Your best? The best work you’ve ever done? This phrase keeps me up at
night. This phrase makes me panic at work. This phrase has lead me to
act like a jerk to people who didn’t deserve it. This phrase has made me
hate projects and experiences that weren’t actually that bad.
What you have in your mind right now about what your “best work” looks
like is probably wrong. It most definitely does not match what your
client/employer/customer thinks is your best.
The work you produce is influenced by many things. If your client hands
you designs and pays you to build an app, there isn’t much you can do
about the quality of those designs. Maybe they don’t even make sense to
you. That doesn’t matter. Your client liked whatever those designs
described and they just need your to build it. This will not be your
best app you’ve ever written. The app’s audience may not even like it.

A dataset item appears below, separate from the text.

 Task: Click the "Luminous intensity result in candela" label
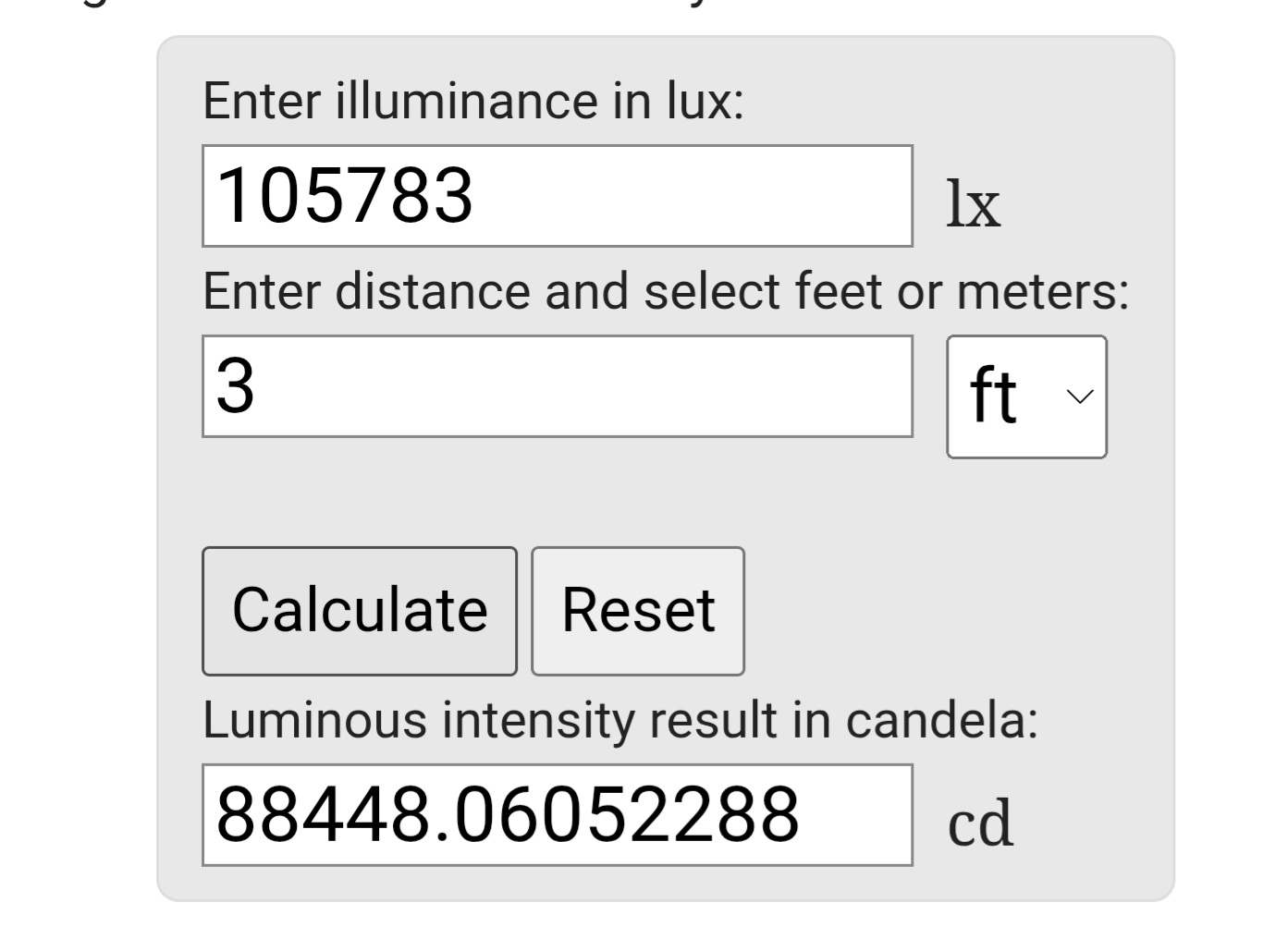tap(620, 720)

Your best in this case is simply to accurately reproduce what the
designs depict. As a programmer, you might put effort into architecting
the code so that changes later can be made easily and bugs can be kept
to a minimum, but you can do nothing about how that app behaves beyond
making it behave as your client expects given the designs they gave you.
You can make yourself so much more stressed, unhappy, and unpleasant by
expecting more from your work.
In the short term, it’s ok that your work is not amazing. You best is
simply your best considering the circumstances. Bad designs, your own
lack of skill in an area, low-skilled co-workers, crazy product
managers, lame CEOs, all affect the quality of your work and how closely
it matches your concept of the best you could have done.

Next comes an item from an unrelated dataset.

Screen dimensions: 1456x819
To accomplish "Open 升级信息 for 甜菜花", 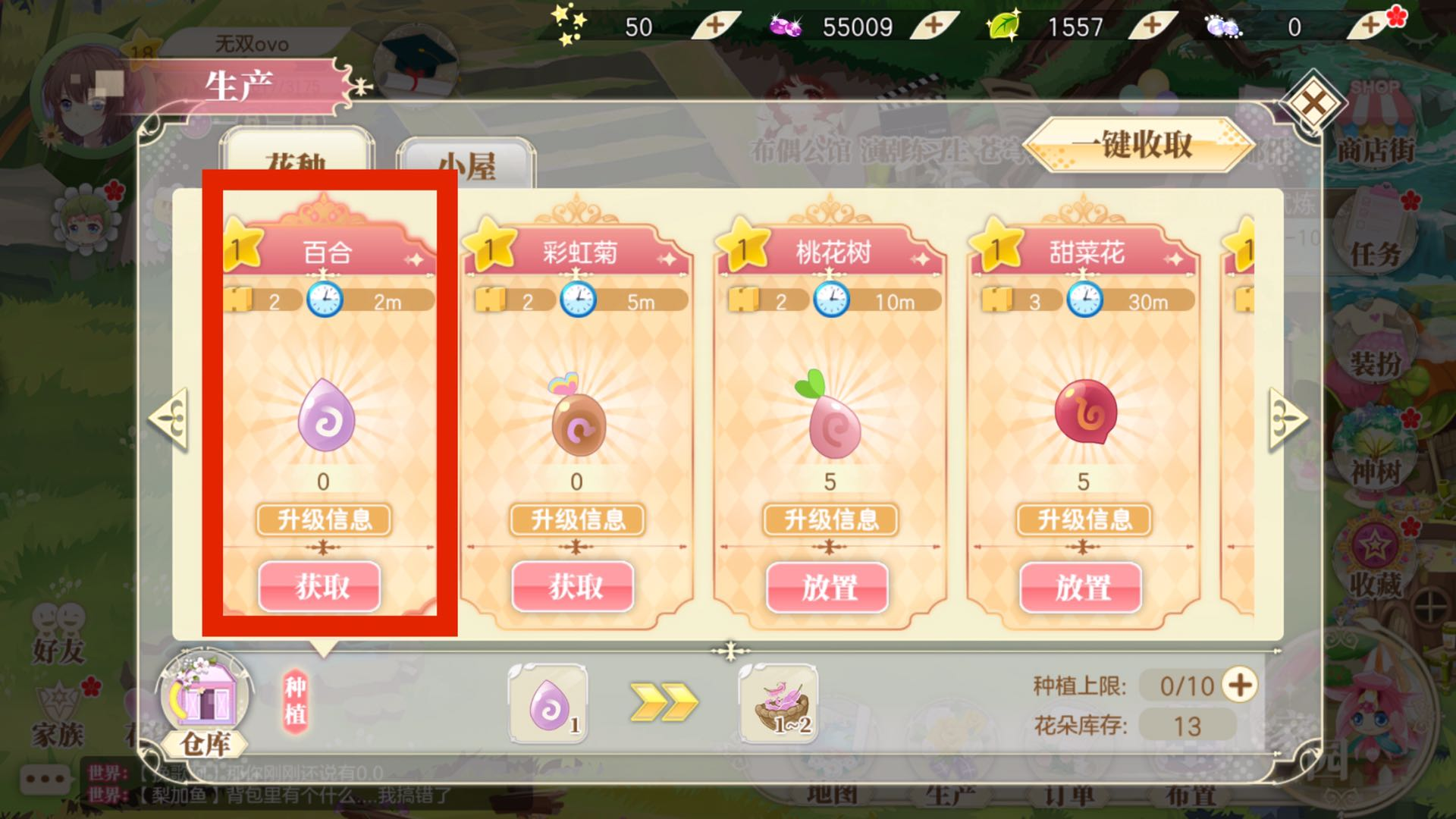I will [1084, 519].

In the long term, if you are going to continue to work with these
people/requirements/situations that influence your work, the question
is: can these be improved? Can you learn from this project to make
better code next time? Can you learn more about your platform to be able
to do things in a simpler fashion next time? Can you educate your
co-workers in coding techniques/practices that lead to less bugs? Can
you help your product manager/designer understand the platform you are
doing your work on? Is there something you can do that will help over
If the answer is yes, do those things and relax. Nothing changes
instantly and expecting anything short of that is silly. You and your
team are making progress and that’s all you can expect.

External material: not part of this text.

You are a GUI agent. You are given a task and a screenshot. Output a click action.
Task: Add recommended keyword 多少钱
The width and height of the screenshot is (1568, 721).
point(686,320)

If the answer is no, maybe you should be looking to change
positions/jobs/fields. Not everyone is willing to change no matter how
you approach them. That’s ok too, that’s their choice. You just need to
chose different people to work with.
You should assume everyone is trying to do their best. Nobody thinks to
themselves, “I think I will do a shit job today, that sounds like fun.
Let me try to ruin this project and make everyone hate me. I hope this
is the worst app to ever be seen by human beings.”
For example: I’m a pretty terrible writer and this post is probably
poorly written, but that’s not because I sat down and said “how can I
waste everyone’s time by writing the most unclear pile of failure I can
into a blog post.”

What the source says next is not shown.